Thanks for clarifying, I think I see what you mean. There may be other approaches, but what comes to mind first is that you can take your initial attempt (from your first post) and marginalize out the latent binary “truth” (sick / not sick). Here’s the idea in pseudo-code and assuming just one test (we’ll add the second test later):
for (i in 1:Ntot) {
if (measured[n] == 0) {
compute Pr([not sick] or [sick and not detected]) = (1-rate) + (rate * (1 - tpr1))
}
else {
compute Pr(sick and detected) = rate * tpr1
}
}
For the second test we just do the same thing but with tpr2
. The only other complication is that Stan works on the log scale so we actually want to compute log probabilities.

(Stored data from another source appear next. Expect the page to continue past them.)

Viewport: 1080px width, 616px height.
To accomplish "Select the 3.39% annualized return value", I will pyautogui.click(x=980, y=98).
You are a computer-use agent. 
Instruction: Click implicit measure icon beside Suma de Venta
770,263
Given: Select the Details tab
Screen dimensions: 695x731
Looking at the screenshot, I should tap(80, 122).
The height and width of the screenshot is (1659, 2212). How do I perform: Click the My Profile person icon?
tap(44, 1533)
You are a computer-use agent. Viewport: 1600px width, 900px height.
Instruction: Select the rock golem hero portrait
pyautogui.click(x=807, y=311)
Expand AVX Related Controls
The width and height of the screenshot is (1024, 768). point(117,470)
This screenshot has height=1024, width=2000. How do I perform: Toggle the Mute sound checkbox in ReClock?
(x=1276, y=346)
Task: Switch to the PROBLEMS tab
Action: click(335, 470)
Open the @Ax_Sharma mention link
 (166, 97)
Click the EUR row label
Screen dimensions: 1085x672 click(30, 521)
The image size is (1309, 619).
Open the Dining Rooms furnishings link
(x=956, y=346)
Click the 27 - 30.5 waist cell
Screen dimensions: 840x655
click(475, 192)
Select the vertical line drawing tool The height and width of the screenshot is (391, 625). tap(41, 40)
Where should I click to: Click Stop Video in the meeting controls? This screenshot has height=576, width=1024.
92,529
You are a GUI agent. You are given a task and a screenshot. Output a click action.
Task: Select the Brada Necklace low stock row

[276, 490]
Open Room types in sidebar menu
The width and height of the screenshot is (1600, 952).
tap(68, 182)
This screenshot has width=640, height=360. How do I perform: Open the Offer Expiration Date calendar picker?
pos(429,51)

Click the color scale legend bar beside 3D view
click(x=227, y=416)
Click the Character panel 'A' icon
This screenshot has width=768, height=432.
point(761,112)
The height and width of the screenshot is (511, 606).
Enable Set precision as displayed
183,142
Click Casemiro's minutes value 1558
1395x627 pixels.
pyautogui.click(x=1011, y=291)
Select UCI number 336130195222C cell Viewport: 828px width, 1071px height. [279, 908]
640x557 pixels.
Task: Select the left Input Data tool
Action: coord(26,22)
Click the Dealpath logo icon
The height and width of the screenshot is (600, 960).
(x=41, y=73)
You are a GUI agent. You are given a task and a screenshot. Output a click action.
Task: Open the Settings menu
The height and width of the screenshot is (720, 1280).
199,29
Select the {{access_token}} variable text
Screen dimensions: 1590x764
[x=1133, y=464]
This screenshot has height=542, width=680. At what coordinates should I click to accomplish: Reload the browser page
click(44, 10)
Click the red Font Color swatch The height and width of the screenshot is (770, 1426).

So, taking the data and parameters blocks from your initial attempt, we can add the model block:
data {
int<lower=0> Ntot;
int<lower=0,upper=1> measured1[Ntot];
int<lower=0,upper=1> measured2[Ntot];
}
parameters {
real<lower=0,upper=1> tpr1;
real<lower=0,upper=1> tpr2;
real<lower=0,upper=1> rate;
}
model {
vector[Ntot] loglik;
for (n in 1:Ntot) {
if (measured1[n] == 0) {
// log((1-rate) + (rate * (1 - tpr1)))
// could just directly compute that, but more stable to do all of it using log-probabilities
loglik[n] = log_sum_exp(log1m(rate), log(rate) + log1m(tpr1));
} else {
// log(rate * tpr1)
loglik[n] = log(rate) + log(tpr1);
}
// same thing for measured2 with tpr2
// use 'loglik[n] +=' to just add to loglik computed for measured1
if (measured2[n] == 0) {
loglik[n] += log_sum_exp(log1m(rate), log(rate) + log1m(tpr2));
} else {
loglik[n] += log(rate) + log(tpr2);
}
}
target += loglik;
// optionally add priors here for rate, tpr1, tpr2
}
To see this in action we can simulate some data and fit the model to the simulated data:
# pick some values for parameters
tpr1 <- 0.8
tpr2 <- 0.4
rate <- 0.6
Ntot <- 1000
actual <- rbinom(1, Ntot, rate)
measured1 <- rep(0, Ntot)
measured2 <- rep(0, Ntot)
# fill in true positives with probabilities from above
measured1[1:actual] <- sample(c(1, 0), size = actual, replace=TRUE, prob = c(tpr1, 1 - tpr1))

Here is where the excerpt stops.